ABN AMRO Mortgage Group Inc., the nation’s sixth-largest mortgage lender, today announced a dramatic decline in its production for the month ended Jan. 31, 2004, for all of its production divisions.
AAMG reported total January production of $3.4 billion, with more than 19,800 loans funded, down 70 percent from the year-ago total of $11.4 billion.
With January production totaling $2.7 billion, InterFirst Wholesale Mortgage Lending was by far AAMG’s top-producing division for the month, although that division’s production fell 71 percent from last January’s $9.2 billion.
AAMG’s National Lending Center division reported $382 million in January production, a decline of 56 percent from $871 million a year earlier.
The Standard Federal Bank and LaSalle Bank Loan division took an 81 percent hit last month, with production falling to $196 million from $1 billion a year earlier.
The LaSalle Home Mortgage and ABN AMRO Mortgage origination businesses reported January production at $63 million, a decrease of 72 percent from $227 million in January 2003.
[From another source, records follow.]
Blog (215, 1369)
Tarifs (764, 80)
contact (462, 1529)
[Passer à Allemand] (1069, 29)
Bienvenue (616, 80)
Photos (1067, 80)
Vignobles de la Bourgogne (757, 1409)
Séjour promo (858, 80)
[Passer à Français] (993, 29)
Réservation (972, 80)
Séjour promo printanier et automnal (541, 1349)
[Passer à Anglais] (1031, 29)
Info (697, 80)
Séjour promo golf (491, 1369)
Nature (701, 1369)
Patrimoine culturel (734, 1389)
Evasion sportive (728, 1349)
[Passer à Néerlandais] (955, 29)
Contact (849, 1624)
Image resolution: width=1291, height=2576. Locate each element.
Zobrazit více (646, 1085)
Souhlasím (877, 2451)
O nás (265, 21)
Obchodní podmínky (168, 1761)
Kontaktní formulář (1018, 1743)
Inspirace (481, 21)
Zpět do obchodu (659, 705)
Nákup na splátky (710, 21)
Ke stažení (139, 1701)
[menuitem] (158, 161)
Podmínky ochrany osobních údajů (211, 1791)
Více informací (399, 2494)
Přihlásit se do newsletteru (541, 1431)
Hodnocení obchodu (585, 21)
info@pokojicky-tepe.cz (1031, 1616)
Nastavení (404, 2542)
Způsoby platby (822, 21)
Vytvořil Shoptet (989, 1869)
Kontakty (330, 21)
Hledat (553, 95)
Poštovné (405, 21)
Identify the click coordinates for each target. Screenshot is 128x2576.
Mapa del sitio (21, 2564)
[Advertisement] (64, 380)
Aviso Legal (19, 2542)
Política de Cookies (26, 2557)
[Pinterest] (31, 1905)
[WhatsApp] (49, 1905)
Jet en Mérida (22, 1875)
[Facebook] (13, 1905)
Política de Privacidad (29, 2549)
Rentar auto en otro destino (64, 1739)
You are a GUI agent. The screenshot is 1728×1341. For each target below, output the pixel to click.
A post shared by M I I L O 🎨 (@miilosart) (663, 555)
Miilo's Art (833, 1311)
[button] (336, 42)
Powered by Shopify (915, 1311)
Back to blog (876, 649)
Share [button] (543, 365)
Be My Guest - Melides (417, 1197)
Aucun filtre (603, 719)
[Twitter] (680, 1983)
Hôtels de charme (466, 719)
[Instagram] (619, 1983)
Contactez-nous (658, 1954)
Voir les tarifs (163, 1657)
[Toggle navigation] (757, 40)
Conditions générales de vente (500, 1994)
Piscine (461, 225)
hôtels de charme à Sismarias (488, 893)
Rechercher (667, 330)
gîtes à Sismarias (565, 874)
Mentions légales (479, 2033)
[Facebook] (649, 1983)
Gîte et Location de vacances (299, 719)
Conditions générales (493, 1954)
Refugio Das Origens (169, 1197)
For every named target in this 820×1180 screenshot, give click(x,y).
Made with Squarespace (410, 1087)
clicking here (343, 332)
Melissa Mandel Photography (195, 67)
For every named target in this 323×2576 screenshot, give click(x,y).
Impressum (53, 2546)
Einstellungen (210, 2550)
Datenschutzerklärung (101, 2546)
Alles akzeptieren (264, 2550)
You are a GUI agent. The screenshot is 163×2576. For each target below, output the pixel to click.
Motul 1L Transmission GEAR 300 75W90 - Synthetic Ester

“This upcoming year will be one of great change, and competition, for the mortgage industry,” said AAMG group senior vice president Mike Maher. “Although production industrywide is down dramatically, interest rates today are still hovering near historical lows. This favorable interest-rate climate, coupled with forecasts for the overall improvement of the U.S. economy, signal the potential for a very solid year in our industry, primarily in terms of new construction and existing-home sales.”
ABN AMRO Mortgage Group Inc., an affiliate of bank holding company ABN AMRO North America Inc., includes ABN AMRO Mortgage, InterFirst Wholesale Mortgage Lending, LaSalle Home Mortgage, ABN AMRO Apartment Lending and LaSalle Bank and Standard Federal Bank Retail Mortgage operations.